Aucun partenariat d’aucune sorte n’est à l’origine de cet article

Documentaire Netflix (désolée si vous n’avez pas accès à cette chaîne), « C’est assez noir pour vous ? » est une mine d’informations qui éclaire d’un jour nouveau l’histoire du cinéma afro-américain mais plus encore tout ce qu’il signifie. Dans un pays encore largement gangréné par le racisme, la créativité et le désir de s’approprier un pan de l’économie des États-Unis par des citoyens relégués aux rôles de figurants, de bandits, d’esclaves ou tout simplement invisibles fait mouche. Des premiers films parlants à la fin de la blacksploitation, découvrez ce que les intervenants de « C’est assez noir pour vous ? » ont bien raison d’appeler le « génie noir ».

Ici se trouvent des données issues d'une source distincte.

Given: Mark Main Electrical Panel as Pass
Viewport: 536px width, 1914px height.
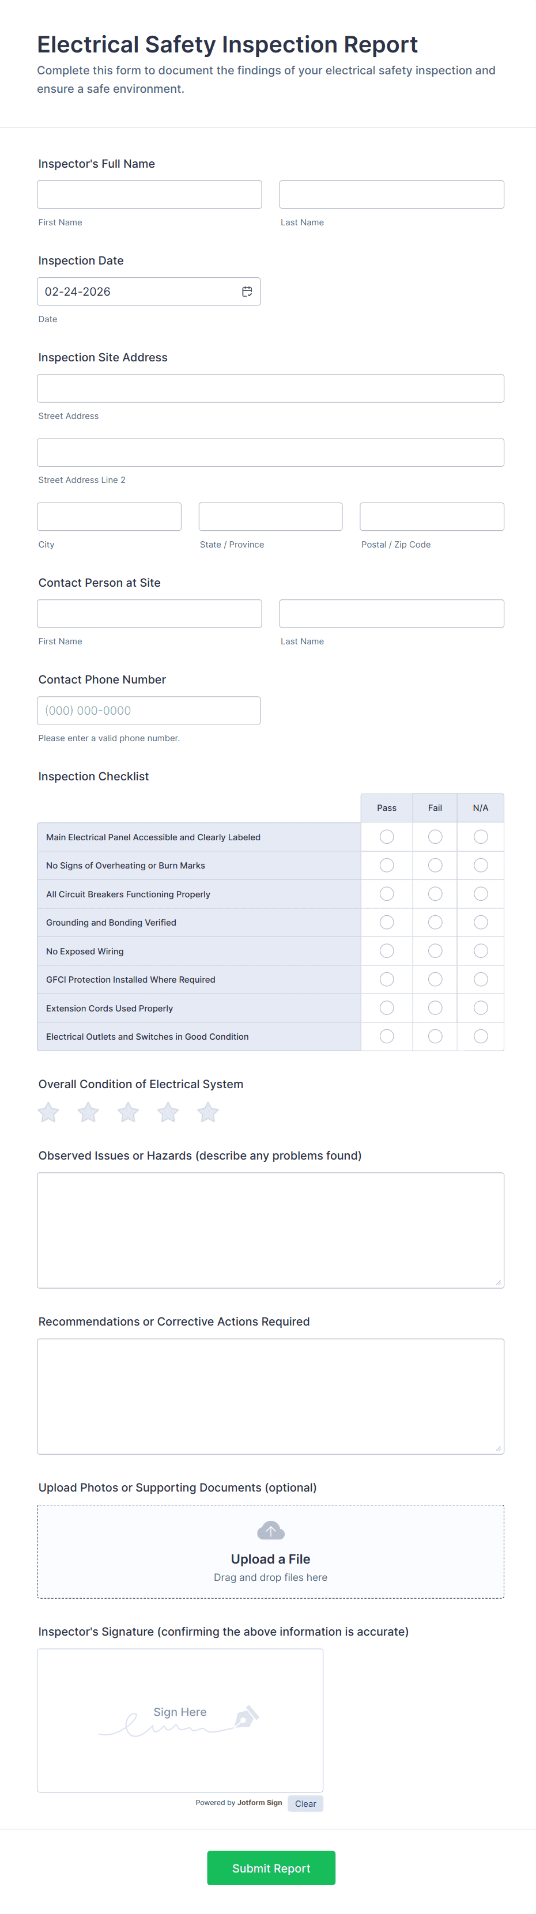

Tout commence avec un rêve d’enfant, celui de futurs actrices, acteurs, réalisateurs, scénaristes noirs. Lorsque l’on se nomme Samuel L. Jackson ou Whoopi Goldberg et que l’on grandit avec la ségrégation, on reste marqué par de nombreuses situations dérangeantes. Parmi celles-ci, trop nombreuses pour en dresser une liste exhaustive ici, le fait que tous les héros de cinéma sont des blancs. Westerns, romances, thrillers, premiers films d’épouvante (Dracula – 1931) : tous les protagonistes sont des gens de couleur blanche.

« Quand j’allais au cinéma, c’est l’endroit où on rêve. En rentrant du cinéma, je rêvais d’être ce pirate que j’avais vu. Mais j’avais besoin d’un cow-boy noir. »

Samuel L. Jackson

Comment alors s’identifier, rêver et même imaginer devenir l’un d’eux quand on est une petite fille ou un petit garçon noir ? Certes, il y a les courtes apparitions de comédiens noirs (Willie Best, Alfalfa, Buckwheat, Stymie) souvent connus uniquement sous leur surnom d’artiste, cantonnés à des rôles reflet de ce que les Noirs sont alors dans la société blanche américaine : des domestiques, des travailleurs de misère, des gens dont on se moque, que l’on rabaisse, dont le rôle comique exagéré par les scénarii assure de les garder « à leur place »…

Mais les années passent, le temps fait son œuvre dans la souffrance et les choses changent.

Premier héros Noir du grand écran US : Sydney Poitier qui a l’audace de jouer une gifle donnée à une collègue actrice blanche dans L’Esclave Libre (scène coupée au montage) en 1957. Et ce qui surprend alors le public noir ce n’est pas tant cette censure mais le fait qu’un Noir gifle une Blanche et que cela soit, sinon montré, mais suggéré au regard du grand public (donc une majorité de spectateurs blancs) !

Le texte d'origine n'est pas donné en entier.